Your goal: Rewrite the entries below, replacing each "Instruction" with "Command" and keeping everything else the same.

Data for this exercise:
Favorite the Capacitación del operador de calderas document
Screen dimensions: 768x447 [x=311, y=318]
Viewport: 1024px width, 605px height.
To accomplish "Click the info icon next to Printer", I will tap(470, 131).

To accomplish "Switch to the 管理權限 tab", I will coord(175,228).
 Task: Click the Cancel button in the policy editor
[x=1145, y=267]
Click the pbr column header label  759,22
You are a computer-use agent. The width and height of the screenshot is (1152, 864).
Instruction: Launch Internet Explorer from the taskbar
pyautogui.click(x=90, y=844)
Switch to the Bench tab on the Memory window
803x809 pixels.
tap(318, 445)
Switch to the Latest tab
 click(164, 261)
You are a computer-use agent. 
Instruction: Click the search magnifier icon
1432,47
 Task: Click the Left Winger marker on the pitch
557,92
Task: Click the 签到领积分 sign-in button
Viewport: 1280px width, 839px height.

Solution to this problem:
Favorite the Capacitación del operador de calderas document
Screen dimensions: 768x447 [x=311, y=318]
Viewport: 1024px width, 605px height.
To accomplish "Click the info icon next to Printer", I will tap(470, 131).

To accomplish "Switch to the 管理權限 tab", I will coord(175,228).
 Task: Click the Cancel button in the policy editor
[x=1145, y=267]
Click the pbr column header label  759,22
You are a computer-use agent. The width and height of the screenshot is (1152, 864).
Command: Launch Internet Explorer from the taskbar
pyautogui.click(x=90, y=844)
Switch to the Bench tab on the Memory window
803x809 pixels.
tap(318, 445)
Switch to the Latest tab
 click(164, 261)
You are a computer-use agent. 
Command: Click the search magnifier icon
1432,47
 Task: Click the Left Winger marker on the pitch
557,92
Task: Click the 签到领积分 sign-in button
Viewport: 1280px width, 839px height.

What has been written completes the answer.